====== Supplied entries ======

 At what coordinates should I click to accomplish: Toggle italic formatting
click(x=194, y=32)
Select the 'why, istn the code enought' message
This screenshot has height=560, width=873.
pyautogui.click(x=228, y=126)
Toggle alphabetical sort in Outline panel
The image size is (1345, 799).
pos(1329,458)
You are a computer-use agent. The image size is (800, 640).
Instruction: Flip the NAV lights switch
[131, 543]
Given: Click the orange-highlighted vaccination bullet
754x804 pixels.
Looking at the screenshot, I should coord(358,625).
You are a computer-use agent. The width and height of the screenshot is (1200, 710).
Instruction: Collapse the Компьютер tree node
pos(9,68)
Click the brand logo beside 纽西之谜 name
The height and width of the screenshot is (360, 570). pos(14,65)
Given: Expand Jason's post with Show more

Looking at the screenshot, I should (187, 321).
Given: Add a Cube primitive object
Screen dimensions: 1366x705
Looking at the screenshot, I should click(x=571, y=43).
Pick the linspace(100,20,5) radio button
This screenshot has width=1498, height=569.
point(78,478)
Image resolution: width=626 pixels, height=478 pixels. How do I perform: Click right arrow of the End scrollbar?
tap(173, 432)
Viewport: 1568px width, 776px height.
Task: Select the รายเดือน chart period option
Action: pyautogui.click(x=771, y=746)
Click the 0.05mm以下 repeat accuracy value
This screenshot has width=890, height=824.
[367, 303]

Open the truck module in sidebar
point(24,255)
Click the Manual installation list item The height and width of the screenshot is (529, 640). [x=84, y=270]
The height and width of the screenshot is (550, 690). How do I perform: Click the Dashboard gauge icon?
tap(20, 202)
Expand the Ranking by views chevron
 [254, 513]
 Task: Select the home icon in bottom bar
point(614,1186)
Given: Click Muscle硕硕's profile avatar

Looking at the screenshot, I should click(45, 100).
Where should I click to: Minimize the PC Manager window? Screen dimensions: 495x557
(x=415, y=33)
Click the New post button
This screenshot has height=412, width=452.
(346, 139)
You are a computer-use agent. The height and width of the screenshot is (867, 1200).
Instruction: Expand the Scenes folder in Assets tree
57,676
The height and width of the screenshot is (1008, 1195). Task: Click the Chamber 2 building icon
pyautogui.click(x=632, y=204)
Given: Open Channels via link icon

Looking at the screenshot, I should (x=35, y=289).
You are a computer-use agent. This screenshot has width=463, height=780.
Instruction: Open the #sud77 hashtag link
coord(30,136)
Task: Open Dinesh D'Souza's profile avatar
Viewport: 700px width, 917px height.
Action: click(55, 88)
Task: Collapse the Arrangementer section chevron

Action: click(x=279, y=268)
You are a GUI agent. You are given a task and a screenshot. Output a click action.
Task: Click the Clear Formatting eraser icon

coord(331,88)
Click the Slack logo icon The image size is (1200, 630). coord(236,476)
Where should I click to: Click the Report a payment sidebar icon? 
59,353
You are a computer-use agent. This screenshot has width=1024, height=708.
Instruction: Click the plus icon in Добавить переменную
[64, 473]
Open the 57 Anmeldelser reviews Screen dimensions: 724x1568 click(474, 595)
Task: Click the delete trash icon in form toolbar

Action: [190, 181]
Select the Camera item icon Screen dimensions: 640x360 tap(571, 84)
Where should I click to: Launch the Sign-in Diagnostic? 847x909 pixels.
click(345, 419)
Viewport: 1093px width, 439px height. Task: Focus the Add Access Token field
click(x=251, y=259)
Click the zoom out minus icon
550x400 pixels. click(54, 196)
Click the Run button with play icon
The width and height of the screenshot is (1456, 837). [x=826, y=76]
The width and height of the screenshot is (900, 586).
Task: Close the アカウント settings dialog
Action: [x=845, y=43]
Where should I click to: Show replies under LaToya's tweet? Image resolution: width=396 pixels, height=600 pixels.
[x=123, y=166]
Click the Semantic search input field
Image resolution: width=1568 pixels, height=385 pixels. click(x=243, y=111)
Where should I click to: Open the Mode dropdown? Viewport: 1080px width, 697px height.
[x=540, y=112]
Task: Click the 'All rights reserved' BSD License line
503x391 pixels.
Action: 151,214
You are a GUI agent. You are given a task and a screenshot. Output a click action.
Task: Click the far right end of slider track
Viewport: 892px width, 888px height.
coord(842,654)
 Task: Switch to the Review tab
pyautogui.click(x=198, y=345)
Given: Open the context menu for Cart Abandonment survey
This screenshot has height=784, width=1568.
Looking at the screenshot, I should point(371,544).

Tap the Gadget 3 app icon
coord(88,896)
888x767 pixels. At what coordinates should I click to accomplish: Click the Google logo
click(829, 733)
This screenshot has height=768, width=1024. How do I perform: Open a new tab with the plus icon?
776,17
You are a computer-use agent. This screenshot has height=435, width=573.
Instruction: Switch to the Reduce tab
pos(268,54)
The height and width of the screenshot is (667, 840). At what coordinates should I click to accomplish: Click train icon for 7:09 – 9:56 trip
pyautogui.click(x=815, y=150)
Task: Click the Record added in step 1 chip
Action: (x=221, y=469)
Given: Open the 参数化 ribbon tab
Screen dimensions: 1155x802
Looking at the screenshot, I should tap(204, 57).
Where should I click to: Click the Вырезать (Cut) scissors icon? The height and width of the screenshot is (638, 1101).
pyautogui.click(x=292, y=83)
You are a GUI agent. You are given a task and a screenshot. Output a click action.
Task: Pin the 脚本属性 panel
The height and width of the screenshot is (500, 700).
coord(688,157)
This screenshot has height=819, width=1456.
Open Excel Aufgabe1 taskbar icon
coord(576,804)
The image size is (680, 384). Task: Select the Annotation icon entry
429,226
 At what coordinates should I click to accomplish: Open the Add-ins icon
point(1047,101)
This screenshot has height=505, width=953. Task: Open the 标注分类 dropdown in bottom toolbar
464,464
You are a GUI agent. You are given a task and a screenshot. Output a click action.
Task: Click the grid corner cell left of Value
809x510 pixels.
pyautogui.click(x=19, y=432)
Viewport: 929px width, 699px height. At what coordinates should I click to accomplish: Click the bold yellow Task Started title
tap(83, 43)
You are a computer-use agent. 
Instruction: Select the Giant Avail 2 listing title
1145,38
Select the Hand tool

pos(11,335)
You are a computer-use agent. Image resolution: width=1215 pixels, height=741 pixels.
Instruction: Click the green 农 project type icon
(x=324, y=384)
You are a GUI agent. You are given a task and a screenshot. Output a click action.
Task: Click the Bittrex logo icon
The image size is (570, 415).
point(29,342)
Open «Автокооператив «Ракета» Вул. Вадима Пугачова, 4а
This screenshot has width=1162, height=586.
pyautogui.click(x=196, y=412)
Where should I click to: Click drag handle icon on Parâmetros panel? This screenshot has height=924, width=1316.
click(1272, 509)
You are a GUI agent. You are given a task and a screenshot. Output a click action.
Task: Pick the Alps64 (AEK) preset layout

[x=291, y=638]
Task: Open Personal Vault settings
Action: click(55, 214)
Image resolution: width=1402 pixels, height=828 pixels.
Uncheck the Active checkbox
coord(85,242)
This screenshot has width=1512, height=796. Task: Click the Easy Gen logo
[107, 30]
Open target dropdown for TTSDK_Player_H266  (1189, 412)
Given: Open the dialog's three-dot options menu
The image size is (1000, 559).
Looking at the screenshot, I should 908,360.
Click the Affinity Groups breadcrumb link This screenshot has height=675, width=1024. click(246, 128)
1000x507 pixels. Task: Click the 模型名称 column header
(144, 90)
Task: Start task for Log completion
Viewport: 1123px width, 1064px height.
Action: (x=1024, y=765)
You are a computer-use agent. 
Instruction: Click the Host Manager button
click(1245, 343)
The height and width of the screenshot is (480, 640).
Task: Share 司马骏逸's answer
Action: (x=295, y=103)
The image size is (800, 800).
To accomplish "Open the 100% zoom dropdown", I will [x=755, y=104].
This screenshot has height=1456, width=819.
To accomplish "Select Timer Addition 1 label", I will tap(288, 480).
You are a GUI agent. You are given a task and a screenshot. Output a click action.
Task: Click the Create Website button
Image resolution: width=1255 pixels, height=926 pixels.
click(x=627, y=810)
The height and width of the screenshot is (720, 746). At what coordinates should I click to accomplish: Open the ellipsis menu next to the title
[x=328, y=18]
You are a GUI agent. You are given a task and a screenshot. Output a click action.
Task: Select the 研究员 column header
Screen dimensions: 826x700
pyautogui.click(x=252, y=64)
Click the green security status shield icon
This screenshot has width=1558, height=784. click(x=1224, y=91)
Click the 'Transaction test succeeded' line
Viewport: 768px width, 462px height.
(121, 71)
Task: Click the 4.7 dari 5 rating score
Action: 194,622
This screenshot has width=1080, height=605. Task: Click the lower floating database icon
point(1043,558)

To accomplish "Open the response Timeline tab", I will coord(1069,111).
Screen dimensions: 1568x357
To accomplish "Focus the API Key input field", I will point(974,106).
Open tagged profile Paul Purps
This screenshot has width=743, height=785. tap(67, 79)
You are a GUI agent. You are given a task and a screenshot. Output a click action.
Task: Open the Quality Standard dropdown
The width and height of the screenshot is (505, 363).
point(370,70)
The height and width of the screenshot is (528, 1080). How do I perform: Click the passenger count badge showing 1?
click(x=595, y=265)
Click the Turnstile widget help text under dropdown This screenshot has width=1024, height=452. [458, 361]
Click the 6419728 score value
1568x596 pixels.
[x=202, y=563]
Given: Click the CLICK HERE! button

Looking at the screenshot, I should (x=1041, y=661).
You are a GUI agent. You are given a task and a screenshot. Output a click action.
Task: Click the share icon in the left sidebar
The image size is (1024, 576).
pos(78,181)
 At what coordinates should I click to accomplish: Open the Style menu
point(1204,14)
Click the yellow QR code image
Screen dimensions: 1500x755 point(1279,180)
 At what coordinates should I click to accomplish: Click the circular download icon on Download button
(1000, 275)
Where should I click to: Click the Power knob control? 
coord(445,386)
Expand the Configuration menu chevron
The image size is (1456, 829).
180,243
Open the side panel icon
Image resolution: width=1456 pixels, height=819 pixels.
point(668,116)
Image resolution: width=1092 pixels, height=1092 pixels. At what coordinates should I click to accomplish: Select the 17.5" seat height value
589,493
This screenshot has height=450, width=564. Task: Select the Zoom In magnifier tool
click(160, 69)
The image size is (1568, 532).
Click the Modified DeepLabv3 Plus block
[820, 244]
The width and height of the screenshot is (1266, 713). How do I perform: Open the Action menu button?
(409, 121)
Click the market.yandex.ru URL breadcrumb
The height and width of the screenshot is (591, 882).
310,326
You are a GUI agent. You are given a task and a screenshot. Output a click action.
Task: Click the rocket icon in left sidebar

======

» **Task**
Copy the lines of the listing above verbatim, from the line with "This screenshot has height=505, width=953." to the line with "pyautogui.click(x=19, y=432)", both included.

» **Finished answer**
This screenshot has height=505, width=953. Task: Open the 标注分类 dropdown in bottom toolbar
464,464
You are a GUI agent. You are given a task and a screenshot. Output a click action.
Task: Click the grid corner cell left of Value
809x510 pixels.
pyautogui.click(x=19, y=432)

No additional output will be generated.